In effect this was what was done following the economic crash of 2008. The point I am trying to make is what is called 'magic money tree' economics is not 'fantasy' as it is often portrayed. It is just a mechanism for redistribution. The redistribution can be to banks as was the case in essence with QE following that crisis but there is no economic / mechanical reason why the redistribution could not / can not be to 'those with most need as a result of the virus'. There is only political limits on doing that.
Pretty much apples and oranges.

The worry in 2008 is that the banks would go bust if there was a bank run. Bank runs are caused by a lack of confidence, eg if I don't get my money out today then it will be gone. If that happens every bank in the world at any time will go under.
So you have to show confidence, we the government will guarantee that your money will be safe; look here oodles of money. So the public relax, no bank run and crisis aborted.

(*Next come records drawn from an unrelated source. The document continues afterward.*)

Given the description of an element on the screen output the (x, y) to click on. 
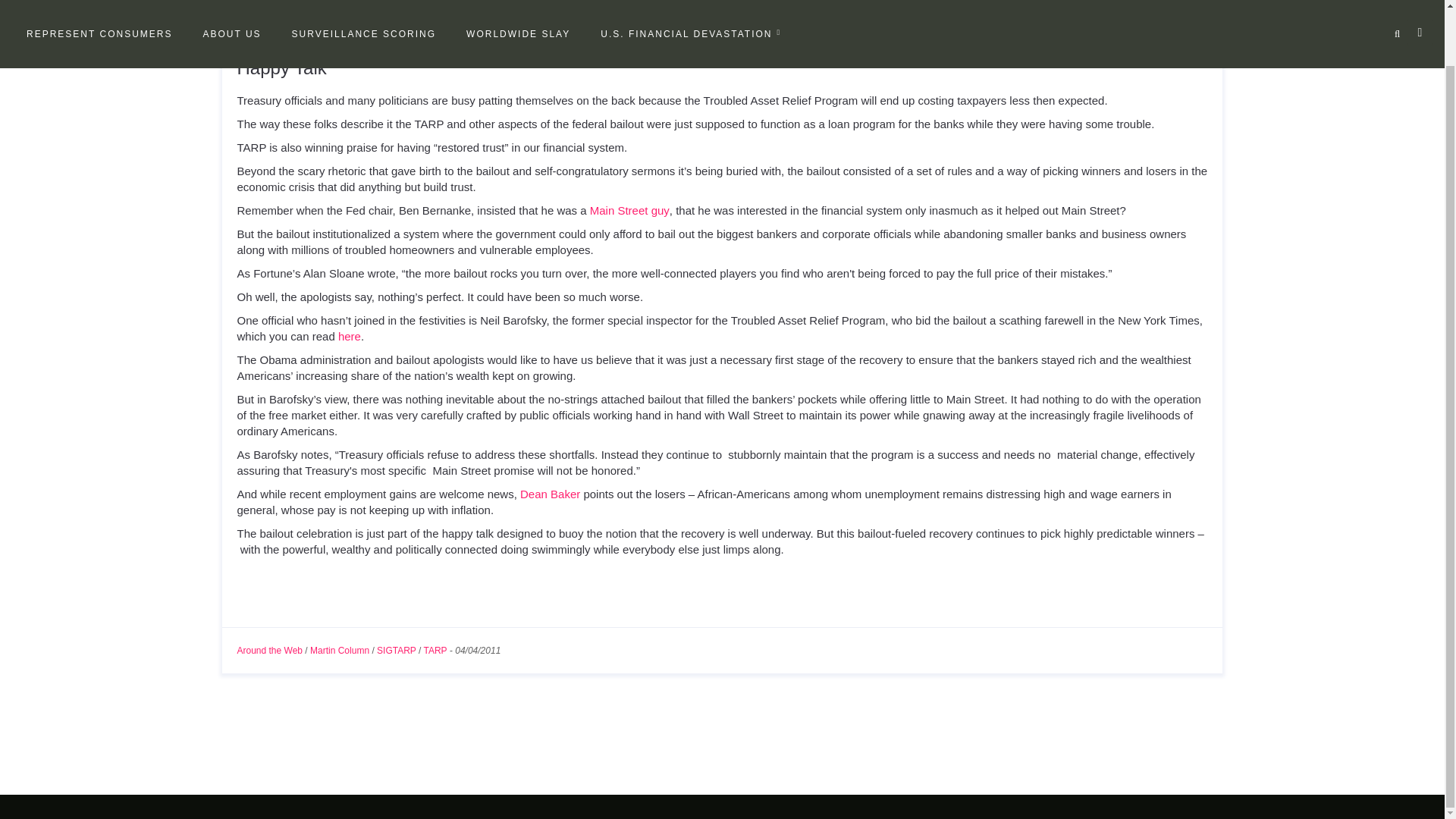
Happy Talk (280, 67)
TARP (434, 650)
Around the Web (268, 650)
Main Street guy (629, 210)
Dean Baker (549, 493)
here (349, 336)
Martin Column (339, 650)
SIGTARP (396, 650)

Or you can print up loads of money, say look you youngsters to reward you for your vote have some free internet. Government takes on a monopoly they can't run and burns through billions of pounds. Successful companies can't compete with free so they go skint and their workers have no jobs.
Eventually the free internet is very expensive internet because the government can't keep supporting the failing industry and its a monopoly so what can you do but pay?

BTW I think the fashionable thing is we will print government bonds now. Like they don't have to be repaid!